» **Текст для чтения**:

——

Но усилия кучки приватизаторов не могли компенсировать слабость и, извиняюсь, недалекость всей государственной власти. В то время как наша команда (тоже часть государственной власти) отстаивала принцип равного доступа к собственности всех социальных групп населения, другая часть государственной власти (Верховный Совет, высокопоставленные, и не очень, чиновники из аппарата правительства) упорно протаскивали всевозможные льготы для избранных, а то и вообще откровенно боролись с приватизацией.
Сложившуюся в итоге ситуацию можно охарактеризовать так: мы получили приватизацию справедливую ровно настолько, насколько состоятельной и вменяемой была сама государственная система.
Беремся утверждать, что в той ситуации у России не было альтернативы: приватизация справедливая — несправедливая. Альтернатива была: приватизация справедливая по возможности — отсутствие приватизации вообще. Последнее автоматически означало полный крах экономического механизма, возврат к “красной диктатуре”.

——

» **Предоставленные строки**:
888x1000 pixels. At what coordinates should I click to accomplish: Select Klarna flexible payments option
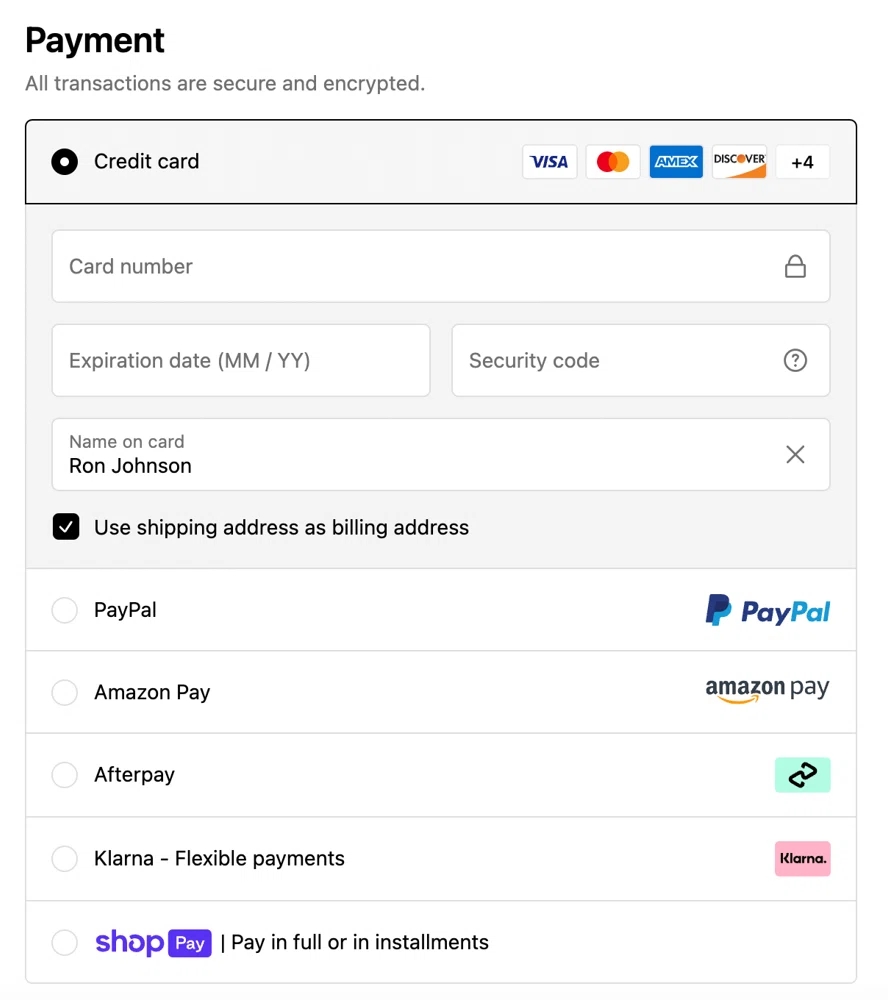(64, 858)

——

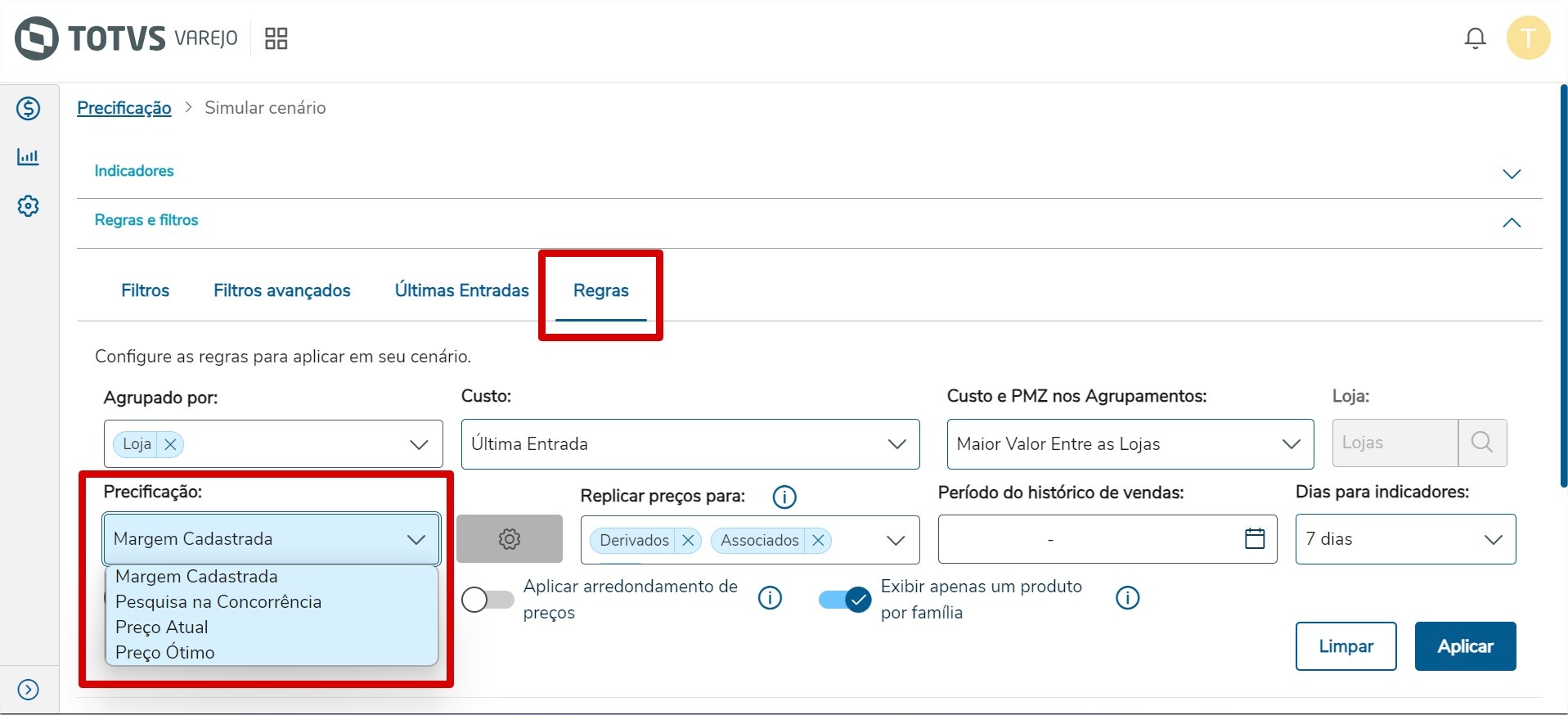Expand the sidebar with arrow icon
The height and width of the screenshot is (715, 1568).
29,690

——

» **Что сделать**: Напишите продолжение текста о приватизации, начав сразу после его последнего предложения.

» **Ответ**:
Но у проблемы “один получил мало, другой — много” есть и еще одна грань. Подозреваем, что наши соображения на этот счет будут мало популярны у читателей, но тем не менее беремся утверждать: для значительной части населения (80–90 процентов) функции активного собственника противопоказаны вообще. Ну, не готовы люди к тому, чтобы мыслить категориями “рост курсовой стоимости”, “рыночная конъюнктура”, “прибыль”, “стратегический инвестор” и т. д., и т. п. Не готовы или не хотят. Далеко не каждому по душе вся эта сложная арифметика фондового рынка, далеко не каждый внутренне готов взвалить на себя ответственность за бизнес, за судьбы людей, связанные с ним, за эффективность крупных вложений. Даже от собственников совсем мелких пакетов требуются определенные знания, квалификация, умение разбираться в сферах, которые далеко на всем интересны.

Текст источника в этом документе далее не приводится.